YOUR OBJECTIVE.
Which lines of the entries contain the word "agent"? Please list them.

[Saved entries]
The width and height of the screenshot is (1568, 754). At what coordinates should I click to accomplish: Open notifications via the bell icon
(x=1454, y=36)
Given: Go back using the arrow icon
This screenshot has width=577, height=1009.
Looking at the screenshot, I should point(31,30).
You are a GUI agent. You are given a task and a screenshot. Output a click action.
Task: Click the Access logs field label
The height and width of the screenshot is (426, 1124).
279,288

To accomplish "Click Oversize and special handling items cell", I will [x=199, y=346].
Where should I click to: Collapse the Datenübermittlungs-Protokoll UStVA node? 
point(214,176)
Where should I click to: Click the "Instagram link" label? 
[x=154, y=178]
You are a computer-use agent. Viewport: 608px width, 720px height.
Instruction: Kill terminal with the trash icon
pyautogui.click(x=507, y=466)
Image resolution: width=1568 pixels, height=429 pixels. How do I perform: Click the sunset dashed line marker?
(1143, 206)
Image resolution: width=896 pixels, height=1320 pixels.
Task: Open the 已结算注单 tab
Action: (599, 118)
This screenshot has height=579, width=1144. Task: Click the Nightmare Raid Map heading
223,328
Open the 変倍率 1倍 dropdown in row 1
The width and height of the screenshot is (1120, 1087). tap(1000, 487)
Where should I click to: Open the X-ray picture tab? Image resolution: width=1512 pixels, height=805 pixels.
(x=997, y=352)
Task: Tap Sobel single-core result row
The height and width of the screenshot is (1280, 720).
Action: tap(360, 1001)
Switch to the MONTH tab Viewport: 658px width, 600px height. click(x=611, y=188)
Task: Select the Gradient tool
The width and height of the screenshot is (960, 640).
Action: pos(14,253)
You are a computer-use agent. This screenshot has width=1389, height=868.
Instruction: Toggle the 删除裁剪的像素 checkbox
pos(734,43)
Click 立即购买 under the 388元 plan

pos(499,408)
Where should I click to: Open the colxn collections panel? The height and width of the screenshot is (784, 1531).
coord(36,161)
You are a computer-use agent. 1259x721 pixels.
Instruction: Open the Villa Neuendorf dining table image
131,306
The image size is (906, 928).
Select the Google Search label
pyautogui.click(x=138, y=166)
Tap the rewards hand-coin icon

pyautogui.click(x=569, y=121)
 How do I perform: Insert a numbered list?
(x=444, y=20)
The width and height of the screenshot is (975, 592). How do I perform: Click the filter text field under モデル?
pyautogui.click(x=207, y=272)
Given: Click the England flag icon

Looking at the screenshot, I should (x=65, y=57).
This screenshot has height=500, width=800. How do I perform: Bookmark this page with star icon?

WRITTEN RESPONSE.
You are a GUI agent. You are given a task and a screenshot. Output a click action.
You are a computer-use agent. Viewport: 608px width, 720px height.
You are a computer-use agent. This screenshot has width=1389, height=868.
You are a computer-use agent. 1259x721 pixels.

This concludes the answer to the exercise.